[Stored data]
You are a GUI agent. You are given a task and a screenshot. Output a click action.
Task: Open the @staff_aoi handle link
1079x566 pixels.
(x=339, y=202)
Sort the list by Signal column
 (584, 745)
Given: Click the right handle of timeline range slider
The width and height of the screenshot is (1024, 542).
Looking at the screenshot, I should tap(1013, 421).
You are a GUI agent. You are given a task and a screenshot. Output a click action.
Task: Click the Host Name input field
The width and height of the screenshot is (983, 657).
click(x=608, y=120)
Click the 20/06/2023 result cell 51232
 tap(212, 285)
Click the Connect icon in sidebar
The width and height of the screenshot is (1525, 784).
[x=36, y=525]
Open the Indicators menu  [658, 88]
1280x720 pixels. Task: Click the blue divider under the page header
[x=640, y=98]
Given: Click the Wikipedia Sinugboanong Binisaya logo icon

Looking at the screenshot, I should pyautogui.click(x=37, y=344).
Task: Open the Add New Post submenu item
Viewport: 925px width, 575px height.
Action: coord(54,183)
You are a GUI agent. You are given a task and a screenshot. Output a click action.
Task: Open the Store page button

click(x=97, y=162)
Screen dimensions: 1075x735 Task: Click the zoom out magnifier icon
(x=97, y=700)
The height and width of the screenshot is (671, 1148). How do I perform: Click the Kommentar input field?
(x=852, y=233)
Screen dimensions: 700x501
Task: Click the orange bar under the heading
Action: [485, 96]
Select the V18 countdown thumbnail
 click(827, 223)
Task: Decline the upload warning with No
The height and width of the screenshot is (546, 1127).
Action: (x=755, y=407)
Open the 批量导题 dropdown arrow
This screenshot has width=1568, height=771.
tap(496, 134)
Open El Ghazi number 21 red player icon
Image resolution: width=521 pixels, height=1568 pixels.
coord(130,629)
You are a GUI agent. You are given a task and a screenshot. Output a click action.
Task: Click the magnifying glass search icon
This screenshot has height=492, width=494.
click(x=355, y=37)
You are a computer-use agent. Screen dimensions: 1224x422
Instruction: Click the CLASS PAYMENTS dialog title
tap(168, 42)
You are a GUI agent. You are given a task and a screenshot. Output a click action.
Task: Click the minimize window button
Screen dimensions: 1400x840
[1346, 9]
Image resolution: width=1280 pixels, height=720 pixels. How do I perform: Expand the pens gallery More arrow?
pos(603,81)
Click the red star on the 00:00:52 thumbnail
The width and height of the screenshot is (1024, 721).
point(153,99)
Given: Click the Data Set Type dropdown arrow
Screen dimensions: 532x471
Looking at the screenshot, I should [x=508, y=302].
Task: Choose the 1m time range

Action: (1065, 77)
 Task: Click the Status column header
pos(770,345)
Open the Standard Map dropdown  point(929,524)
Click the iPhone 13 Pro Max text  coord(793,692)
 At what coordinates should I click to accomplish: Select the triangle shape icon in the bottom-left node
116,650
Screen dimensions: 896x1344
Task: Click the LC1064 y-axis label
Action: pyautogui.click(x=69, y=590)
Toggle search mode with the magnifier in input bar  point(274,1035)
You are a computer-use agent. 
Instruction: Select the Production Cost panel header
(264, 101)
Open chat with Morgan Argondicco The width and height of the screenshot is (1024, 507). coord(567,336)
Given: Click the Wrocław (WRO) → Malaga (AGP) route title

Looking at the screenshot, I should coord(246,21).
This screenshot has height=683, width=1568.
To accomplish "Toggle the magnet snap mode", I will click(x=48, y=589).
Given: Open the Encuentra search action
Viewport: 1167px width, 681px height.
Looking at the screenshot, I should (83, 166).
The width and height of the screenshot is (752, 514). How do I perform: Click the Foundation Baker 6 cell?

* [TASK DESCRIPTION]:
In your response, reproduce the records exactly, every one.

* [ANSWER SPACE]:
You are a GUI agent. You are given a task and a screenshot. Output a click action.
Task: Open the @staff_aoi handle link
1079x566 pixels.
(x=339, y=202)
Sort the list by Signal column
 (584, 745)
Given: Click the right handle of timeline range slider
The width and height of the screenshot is (1024, 542).
Looking at the screenshot, I should tap(1013, 421).
You are a GUI agent. You are given a task and a screenshot. Output a click action.
Task: Click the Host Name input field
The width and height of the screenshot is (983, 657).
click(x=608, y=120)
Click the 20/06/2023 result cell 51232
 tap(212, 285)
Click the Connect icon in sidebar
The width and height of the screenshot is (1525, 784).
[x=36, y=525]
Open the Indicators menu  [658, 88]
1280x720 pixels. Task: Click the blue divider under the page header
[x=640, y=98]
Given: Click the Wikipedia Sinugboanong Binisaya logo icon

Looking at the screenshot, I should pyautogui.click(x=37, y=344).
Task: Open the Add New Post submenu item
Viewport: 925px width, 575px height.
Action: coord(54,183)
You are a GUI agent. You are given a task and a screenshot. Output a click action.
Task: Open the Store page button

click(x=97, y=162)
Screen dimensions: 1075x735 Task: Click the zoom out magnifier icon
(x=97, y=700)
The height and width of the screenshot is (671, 1148). How do I perform: Click the Kommentar input field?
(x=852, y=233)
Screen dimensions: 700x501
Task: Click the orange bar under the heading
Action: [485, 96]
Select the V18 countdown thumbnail
 click(827, 223)
Task: Decline the upload warning with No
The height and width of the screenshot is (546, 1127).
Action: (x=755, y=407)
Open the 批量导题 dropdown arrow
This screenshot has width=1568, height=771.
tap(496, 134)
Open El Ghazi number 21 red player icon
Image resolution: width=521 pixels, height=1568 pixels.
coord(130,629)
You are a GUI agent. You are given a task and a screenshot. Output a click action.
Task: Click the magnifying glass search icon
This screenshot has height=492, width=494.
click(x=355, y=37)
You are a computer-use agent. Screen dimensions: 1224x422
Instruction: Click the CLASS PAYMENTS dialog title
tap(168, 42)
You are a GUI agent. You are given a task and a screenshot. Output a click action.
Task: Click the minimize window button
Screen dimensions: 1400x840
[1346, 9]
Image resolution: width=1280 pixels, height=720 pixels. How do I perform: Expand the pens gallery More arrow?
pos(603,81)
Click the red star on the 00:00:52 thumbnail
The width and height of the screenshot is (1024, 721).
point(153,99)
Given: Click the Data Set Type dropdown arrow
Screen dimensions: 532x471
Looking at the screenshot, I should [x=508, y=302].
Task: Choose the 1m time range

Action: (1065, 77)
 Task: Click the Status column header
pos(770,345)
Open the Standard Map dropdown  point(929,524)
Click the iPhone 13 Pro Max text  coord(793,692)
 At what coordinates should I click to accomplish: Select the triangle shape icon in the bottom-left node
116,650
Screen dimensions: 896x1344
Task: Click the LC1064 y-axis label
Action: pyautogui.click(x=69, y=590)
Toggle search mode with the magnifier in input bar  point(274,1035)
You are a computer-use agent. 
Instruction: Select the Production Cost panel header
(264, 101)
Open chat with Morgan Argondicco The width and height of the screenshot is (1024, 507). coord(567,336)
Given: Click the Wrocław (WRO) → Malaga (AGP) route title

Looking at the screenshot, I should coord(246,21).
This screenshot has height=683, width=1568.
To accomplish "Toggle the magnet snap mode", I will click(x=48, y=589).
Given: Open the Encuentra search action
Viewport: 1167px width, 681px height.
Looking at the screenshot, I should (83, 166).
The width and height of the screenshot is (752, 514). How do I perform: Click the Foundation Baker 6 cell?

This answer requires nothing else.